Le secrétaire d’Etat américain en visite en Afrique

Claudine Rigal
Février 18, 2020

Selon l'officiel de l'ambassade américain, les questions sur jeunesse africaine, le leadership, la croissance économique, ainsi que le le commerce et les investissements privés seront abordées au cours de la tournée africaine de Mike Pompéon.

Un point de presse va boucler la visite de M. Pompeo, Secrétaire d'État américain, le dimanche 16 février 2020 au ministère des Affaires étrangères et des Sénégalais de l'extérieur.

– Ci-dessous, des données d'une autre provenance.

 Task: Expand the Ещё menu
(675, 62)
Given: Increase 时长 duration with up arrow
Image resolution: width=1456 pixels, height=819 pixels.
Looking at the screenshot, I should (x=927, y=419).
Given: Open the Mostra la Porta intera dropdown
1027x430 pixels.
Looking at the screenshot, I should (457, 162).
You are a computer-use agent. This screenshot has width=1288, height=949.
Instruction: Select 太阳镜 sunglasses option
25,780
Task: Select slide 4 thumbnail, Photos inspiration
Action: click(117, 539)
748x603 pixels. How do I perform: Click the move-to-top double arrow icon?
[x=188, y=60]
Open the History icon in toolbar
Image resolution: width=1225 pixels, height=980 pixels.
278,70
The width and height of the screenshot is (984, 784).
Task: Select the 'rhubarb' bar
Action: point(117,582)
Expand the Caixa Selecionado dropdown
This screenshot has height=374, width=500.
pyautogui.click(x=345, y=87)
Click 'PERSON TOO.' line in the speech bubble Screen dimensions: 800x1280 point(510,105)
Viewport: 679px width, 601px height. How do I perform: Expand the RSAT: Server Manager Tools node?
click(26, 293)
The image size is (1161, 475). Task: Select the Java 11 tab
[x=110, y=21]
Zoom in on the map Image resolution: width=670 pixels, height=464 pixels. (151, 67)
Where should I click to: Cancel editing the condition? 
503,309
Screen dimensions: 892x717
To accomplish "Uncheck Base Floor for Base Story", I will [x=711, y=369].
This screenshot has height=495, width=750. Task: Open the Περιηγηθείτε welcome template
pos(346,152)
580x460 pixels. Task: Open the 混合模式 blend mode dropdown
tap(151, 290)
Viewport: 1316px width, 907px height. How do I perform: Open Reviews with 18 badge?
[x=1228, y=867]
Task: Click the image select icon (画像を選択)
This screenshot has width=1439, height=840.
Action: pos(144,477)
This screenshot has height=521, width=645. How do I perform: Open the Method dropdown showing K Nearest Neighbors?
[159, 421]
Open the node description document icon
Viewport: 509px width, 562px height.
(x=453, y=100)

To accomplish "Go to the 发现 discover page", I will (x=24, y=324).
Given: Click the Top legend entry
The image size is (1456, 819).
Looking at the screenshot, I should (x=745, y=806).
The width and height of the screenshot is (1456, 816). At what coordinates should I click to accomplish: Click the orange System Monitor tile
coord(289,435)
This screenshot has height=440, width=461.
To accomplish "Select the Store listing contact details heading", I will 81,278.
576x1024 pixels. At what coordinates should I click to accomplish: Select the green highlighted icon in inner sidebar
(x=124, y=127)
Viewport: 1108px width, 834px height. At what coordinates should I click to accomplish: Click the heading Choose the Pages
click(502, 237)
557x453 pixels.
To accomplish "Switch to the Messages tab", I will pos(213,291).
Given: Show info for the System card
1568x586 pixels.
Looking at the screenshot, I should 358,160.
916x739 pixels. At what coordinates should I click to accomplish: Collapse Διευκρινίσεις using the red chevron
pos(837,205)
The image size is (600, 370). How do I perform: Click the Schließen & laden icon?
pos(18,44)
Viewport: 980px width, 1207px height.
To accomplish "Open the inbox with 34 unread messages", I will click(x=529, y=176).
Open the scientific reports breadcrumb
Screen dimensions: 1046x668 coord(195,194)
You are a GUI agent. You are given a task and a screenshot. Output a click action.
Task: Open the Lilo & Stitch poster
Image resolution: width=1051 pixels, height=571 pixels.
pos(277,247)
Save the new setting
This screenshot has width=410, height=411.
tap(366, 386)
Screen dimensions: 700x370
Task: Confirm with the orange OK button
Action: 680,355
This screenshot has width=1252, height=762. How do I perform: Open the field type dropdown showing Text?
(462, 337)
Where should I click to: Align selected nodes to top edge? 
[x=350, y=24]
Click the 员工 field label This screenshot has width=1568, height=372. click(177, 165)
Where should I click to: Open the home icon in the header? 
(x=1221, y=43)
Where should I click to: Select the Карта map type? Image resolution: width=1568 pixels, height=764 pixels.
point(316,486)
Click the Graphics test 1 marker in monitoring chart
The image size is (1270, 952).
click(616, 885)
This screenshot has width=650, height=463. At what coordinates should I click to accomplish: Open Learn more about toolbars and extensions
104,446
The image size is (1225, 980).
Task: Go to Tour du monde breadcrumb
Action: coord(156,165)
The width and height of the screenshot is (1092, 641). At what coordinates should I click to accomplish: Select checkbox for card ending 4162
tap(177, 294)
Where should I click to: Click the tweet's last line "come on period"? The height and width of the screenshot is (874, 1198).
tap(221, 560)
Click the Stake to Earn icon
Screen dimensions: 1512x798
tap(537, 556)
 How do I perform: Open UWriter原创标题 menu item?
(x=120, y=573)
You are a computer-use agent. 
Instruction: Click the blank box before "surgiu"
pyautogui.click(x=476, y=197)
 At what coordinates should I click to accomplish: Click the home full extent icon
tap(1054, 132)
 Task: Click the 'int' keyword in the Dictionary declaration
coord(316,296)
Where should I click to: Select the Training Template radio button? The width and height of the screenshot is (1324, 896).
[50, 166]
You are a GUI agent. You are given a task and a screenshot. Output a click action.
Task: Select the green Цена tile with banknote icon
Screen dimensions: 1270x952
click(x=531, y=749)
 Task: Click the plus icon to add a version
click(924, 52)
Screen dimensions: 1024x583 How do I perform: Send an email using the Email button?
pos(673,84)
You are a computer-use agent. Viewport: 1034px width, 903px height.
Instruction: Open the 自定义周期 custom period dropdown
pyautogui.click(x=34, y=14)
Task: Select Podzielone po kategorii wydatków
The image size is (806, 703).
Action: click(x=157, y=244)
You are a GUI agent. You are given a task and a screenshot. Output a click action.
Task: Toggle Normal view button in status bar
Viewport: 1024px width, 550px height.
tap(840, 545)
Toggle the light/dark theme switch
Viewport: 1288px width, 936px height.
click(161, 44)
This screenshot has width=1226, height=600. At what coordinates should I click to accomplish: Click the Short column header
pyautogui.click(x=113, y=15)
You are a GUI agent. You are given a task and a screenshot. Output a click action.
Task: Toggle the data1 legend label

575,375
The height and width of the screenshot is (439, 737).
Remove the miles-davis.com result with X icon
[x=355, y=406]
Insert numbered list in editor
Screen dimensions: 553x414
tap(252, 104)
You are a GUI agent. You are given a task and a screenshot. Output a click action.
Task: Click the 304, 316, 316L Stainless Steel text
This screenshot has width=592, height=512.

La lutte contre le terrorisme et l'extrémisme en Afrique de l'Ouest violent étaient les sujets au cœur de la visite dimanche à Dakar au Sénégal du Secrétaire d'Etat américain, Mike Pompeo qui a entamé un voyage dans certains pays sur le continent africain. Il s'agit de sa première visite en Afrique subsaharienne depuis sa prise de fonctions, il y a deux ans.

"Nous avons longuement discuté des problèmes de sécurité ici, sur le rôle des États-Unis dans ces problèmes".

Le secrétaire à la Défense Mark Esper, président de la Chambre Nancy Pelosi, ainsi que d'autres représentants, ont assisté au discours de Steinmeier prononcé lors de la 56e Conférence de Munich sur la sécurité, ce qui en fait la plus grande délégation américaine à assister au forum. Mike Pompeo ne s'est pas empêché d'annoncer que "les Etats-Unis vont travailler avec le Sénégal, les autres pays d'Afrique ainsi que la France pour contrer la montée de l'extrémisme violent". "Nous sommes convaincus que lorsque nous aurons terminé notre revue, nous allons discuter avec le Sénégal et tous les pays de la région".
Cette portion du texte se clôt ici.